For a simulation to be effective it needs to fulfill certain criteria. It has to be an accurate representation of how you could be in the real world and an accurate simulation of the real world. It has to know whether you can pronounce certain words, for instance, and what the effect of alcohol would be. A simulation also has to seem to have a will of its own so you can accurately project how it will behave. It does you no good, when you run a simulation of the behavior of an audience, to tell it how you want it to behave. You need it to behave as an audience would behave, as if it had a will of its own. Similarly, both the practiced version and the tongue-tied version also seem to have wills of their own. That’s why it can be hard to talk yourself out of stage fright. Simulations do not go away quietly.
Schwartz notes that the behavior of parts of the inner world matches the behavior of an individual within families. You have the same polarization and the same triangularization inside as out. Is it any wonder, if the inner world is meant to be a simulation of the actual one?
Thus, the better a simulation is, the more easily it can also be confused with your actual self and the actual world. If you do confuse them, then that’s because you’re a good author and have developed rich, well-drawn characters that seem real.
You can hear this confusion when you talk. You say, as you’re about to go on stage, “I’m afraid.”
No, you are not afraid. You’re running a simulation that’s afraid. You created a character, meant to resemble you. If you confuse this character with you, then you did a good job creating it; but it’s not you. You are the creator. You are the person directing, watching, and listening to the show.
So, now that I have figured out why I felt so uncomfortable with Internal Family Systems Therapy, where does that leave me? Can I no longer work with clients who believe they are multiple? Do I have to stop conversing with the parts of myself? Can I no longer lead clients in role plays with their parts and introjected parents?
Not at all. In fact, my insight makes me feel a whole lot better about using Internal Family Systems Therapy, or, at least a version of it.
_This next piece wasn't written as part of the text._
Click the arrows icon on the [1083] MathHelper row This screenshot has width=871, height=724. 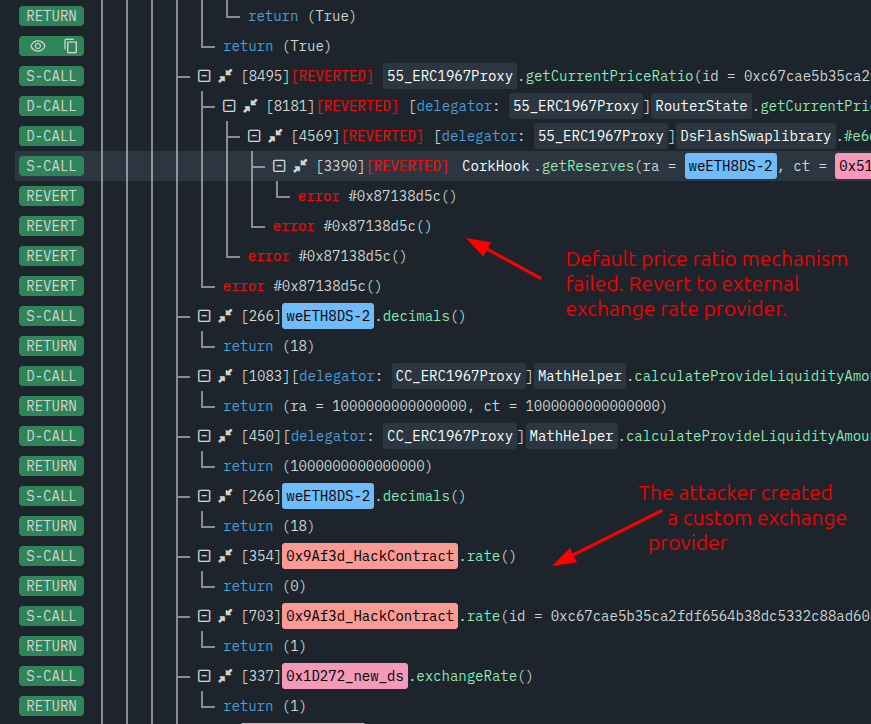click(226, 376)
You see, Schwartz and I are in agreement with the character of the most important component of the system: the Self. The Self is the meteorologist running the simulated climate program. The Self is the creator of all the simulations. A creator who has made his creation in his own image. An almighty god, who can cast his creations into hell, where they cry and gnash their teeth; or extend grace, mercy, and redemption to a broken inner world that matches the broken actual world.
I believe it is necessary, though, to say that these parts are not real. This gives the Self authority over the parts. If the Self knows it has authority, then it has strength. It knows it can afford to be flexible, compassionate, and curious. It can take leadership over its creation and not confuse the real world with the notions of the mind.